One thing I am learning as a new Mom is the importance of slowing down in life. Here is how I’m changing my ways to enjoy the little things in life.
I have always been a countdown person. I count down to Christmas starting after the day it ends. I count down to vacations, birthdays, and anniversaries. I count down to the last day of school. I counted down the days to my wedding. I counted down the days to my due date. If you asked me last year, or really any time in the last 28 years of my life when I could actually count, I could roughly give you how many days were left until my birthday.
Countdowns make the time go by faster because they give you something to look forward to. Long days seem much shorter when there is something to celebrate in your future. Plus, there is a joy in crossing days off of a calendar or seeing a countdown timer tick away on your phone. Countdowns are exciting. They are something to do to literally pass the time.
Slowing Down in Life
Ever since Annabelle was born, I deleted my countdown app.
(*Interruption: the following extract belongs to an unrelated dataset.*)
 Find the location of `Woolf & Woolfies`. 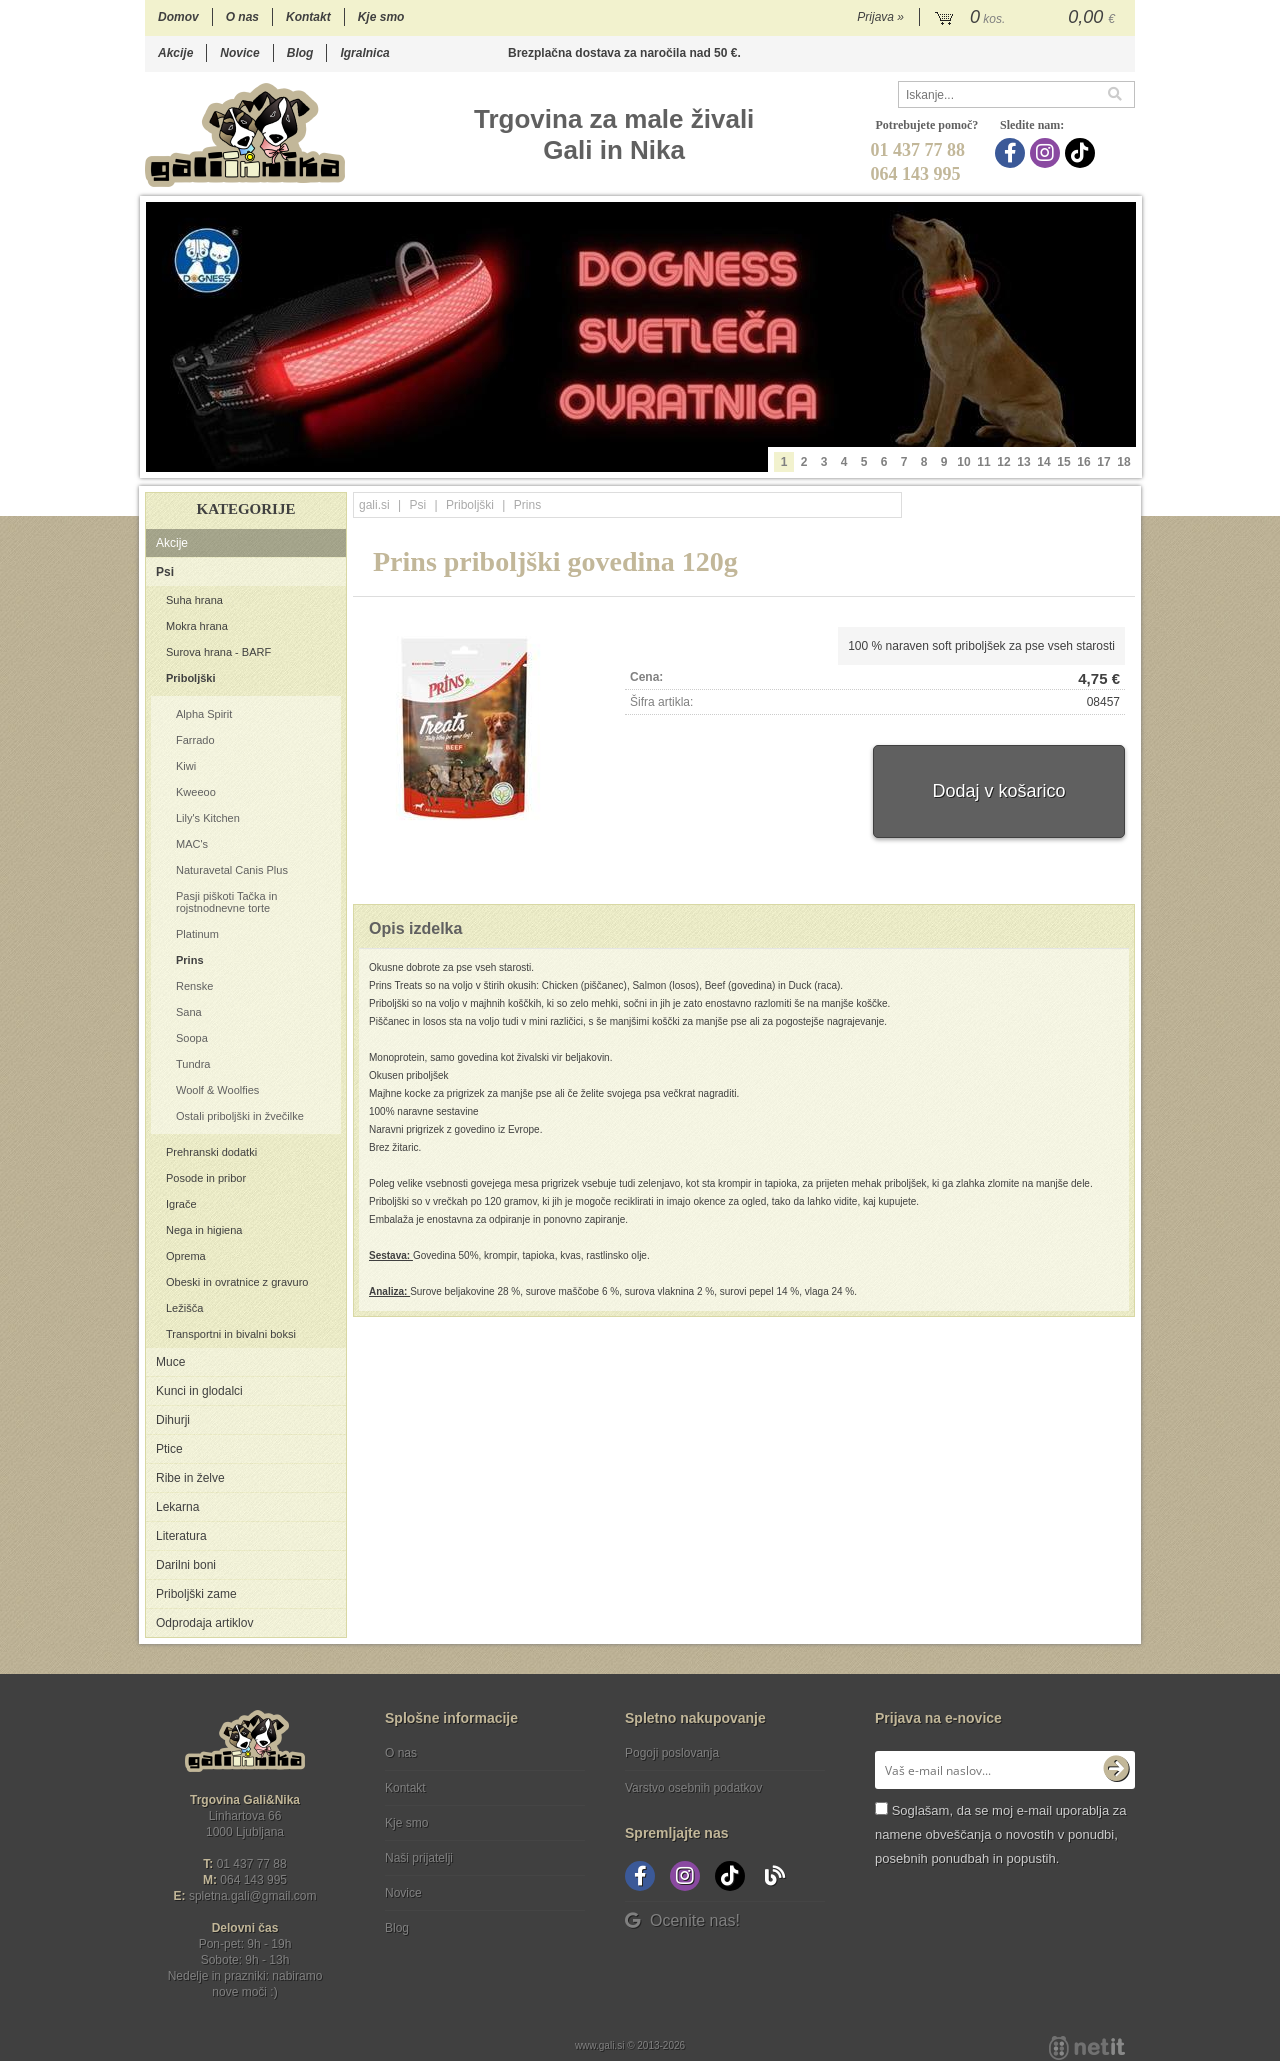

Woolf & Woolfies is located at coordinates (217, 1090).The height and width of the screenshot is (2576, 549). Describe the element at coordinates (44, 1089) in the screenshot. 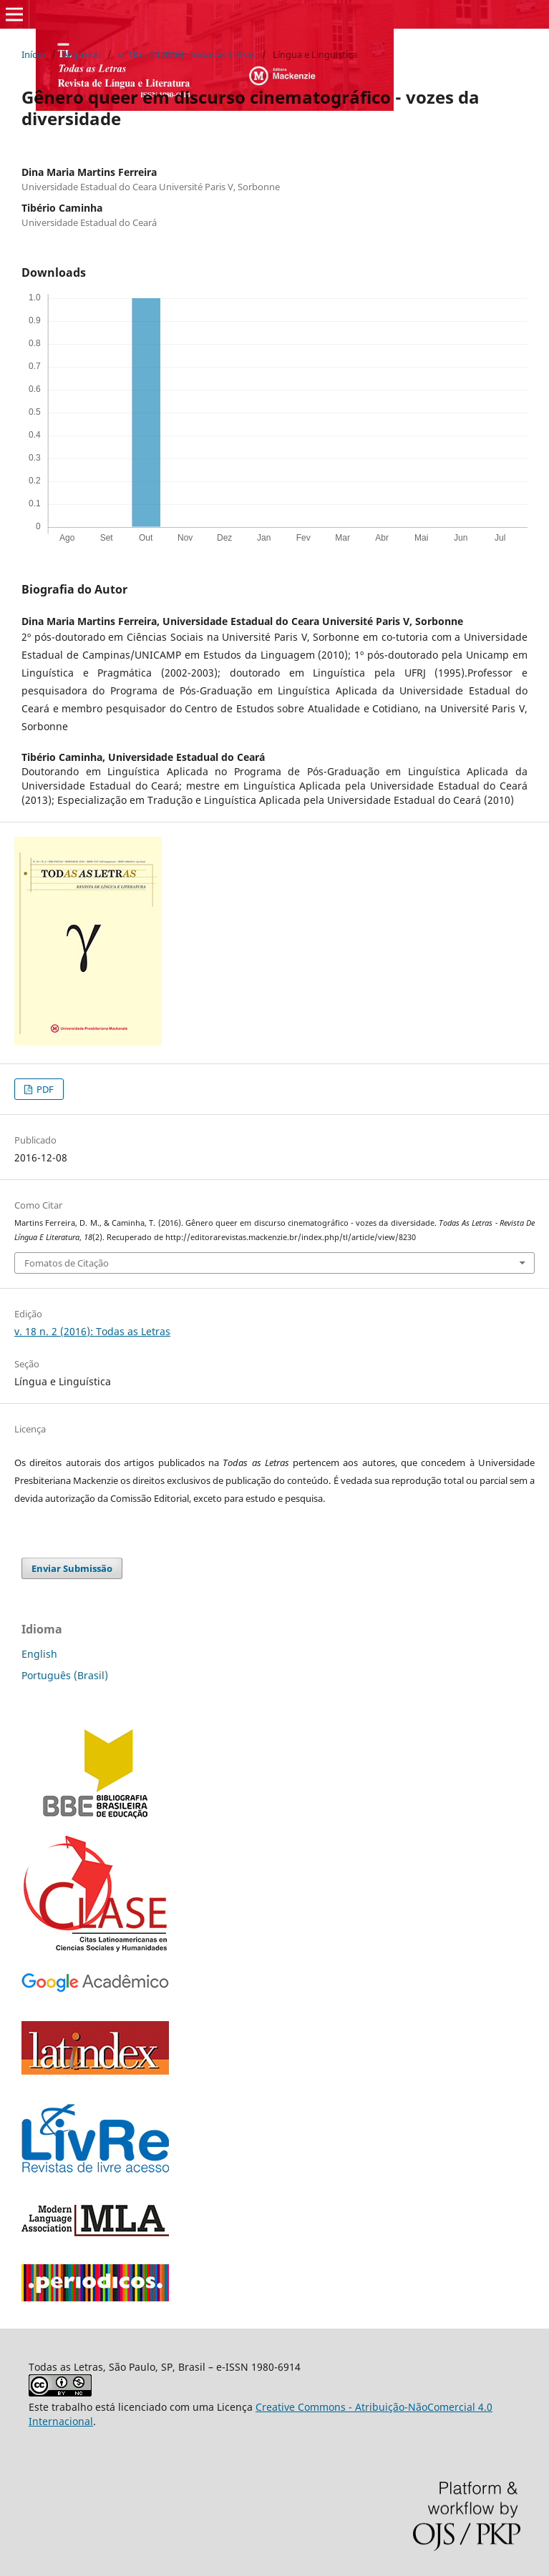

I see `PDF` at that location.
I don’t know how many days are left until my birthday and I certainly don’t know how many weeks/days/hours/minutes are left until Christmas. I don’t want to rush through my life anymore. I just want to enjoy every single second of it.
It’s funny – ever since I stopped counting down – I find that I can enjoy what’s going on around me a little more. I turn the television off when I am home alone with Annabelle and we play. We sing. We dance. When she naps, gone is the lazy hour spent in front of the tv. I now take my time to get things done around the house so when she wakes up we can play again. On the weekends, my husband and I take advantage of our time together as a family. We go for walks. We have snuggle fun time in bed with the baby. We sing and dance and make memories with Annabelle.
My Mom is coming to visit next week, and we are going to the beach the day after she leaves, so even though I want her here OH SO BAD, I am trying to stretch out the time until she gets here. Why should I waste a week away with my daughter ? When she gets here, I will try to appreciate every single second we have together, so we’re not looking at one another when I drive her to the airport wondering, “Where did the week go?”
Don’t Rush the Day Away
Granted I know that this will change once I go back to work, that I will want to rush my school days so I can get home to my daughter, I am going to have to remind myself that we only get this one life. I’ll need to let my days drag so I don’t blink my eyes and find myself at Annabelle’s 5th birthday party.